Bad Neon intrinsics code gen when using ld4/st4 on AArch64
Affects | Status | Importance | Assigned to | Milestone | |
---|---|---|---|---|---|
Linaro GCC |
Confirmed
|
Undecided
|
Michael Collison |
Bug Description
The attached test case produces the following code for arm-none-eabi:
gcc -S -o- -mcpu=cortex-a9 -mfpu=neon -mfloat-abi=hard /tmp/t.c:
test4:
add r1, r0, r1
vmov.i32 d24, #0 @ v8qi
cmp r0, r1
bxeq lr
.L7:
vld4.8 {d20-d23}, [r0]
vadd.i8 d25, d24, d20
vmov d16, d25 @ v8qi
vadd.i8 d25, d25, d21
vmov d17, d25 @ v8qi
vadd.i8 d25, d25, d22
vadd.i8 d24, d25, d23
vmov d18, d25 @ v8qi
vmov d19, d24 @ v8qi
vst4.32 {d16[0], d17[0], d18[0], d19[0]}, [r0]!
cmp r1, r0
bne .L7
bx lr
(Not perfect but the extraneous vmov's are understood and being investigated elsewhere).
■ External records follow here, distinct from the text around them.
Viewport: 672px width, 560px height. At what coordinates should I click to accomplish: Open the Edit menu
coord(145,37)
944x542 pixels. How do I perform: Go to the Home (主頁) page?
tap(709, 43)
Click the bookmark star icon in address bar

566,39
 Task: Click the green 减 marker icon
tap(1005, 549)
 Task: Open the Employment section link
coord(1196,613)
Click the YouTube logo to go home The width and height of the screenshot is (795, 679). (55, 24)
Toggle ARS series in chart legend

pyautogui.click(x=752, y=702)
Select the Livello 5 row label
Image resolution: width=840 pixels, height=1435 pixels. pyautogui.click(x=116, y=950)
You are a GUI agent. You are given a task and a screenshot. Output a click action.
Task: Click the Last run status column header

For aarch64-none-elf this produces:
aarch64-
test4:
add x1, x0, x1, uxtw
cmp x0, x1
sub sp, sp, #96
beq .L1
movi v0.2s, 0
add x4, sp, 8
add x3, sp, 16
add x2, sp, 24
.L3:
ld4 {v1.8b - v4.8b}, [x0]
add x5, sp, 32
st1 {v1.16b - v4.16b}, [x5]
ld1 {v3.8b}, [x5]
add x5, sp, 48
add v3.8b, v0.8b, v3.8b
ld1 {v2.8b}, [x5]
add x5, sp, 64
ld1 {v1.8b}, [x5]
add v2.8b, v2.8b, v3.8b
add x5, sp, 80
add v1.8b, v1.8b, v2.8b
ld1 {v0.8b}, [x5]
add v0.8b, v0.8b, v1.8b
st1 {v3.8b}, [sp]
st1 {v2.8b}, [x4]
st1 {v1.8b}, [x3]
st1 {v0.8b}, [x2]
// Start of user assembly
// 15030 "/work/
ld1 {v16.2s - v19.2s}, [sp]
st4 {v16.s - v19.s}[0], [x0]
// 0 "" 2
// End of user assembly
add x0, x0, 16
cmp x1, x0
bne .L3
.L1:
add sp, sp, 96
ret
.size test4, .-test4
.ident "GCC: (GNU) 4.9.0 20130930 (experimental)"
This code is in Linaro GCC 4.8 and FSF trunk. The AArch64 code has significantly more stores and loads.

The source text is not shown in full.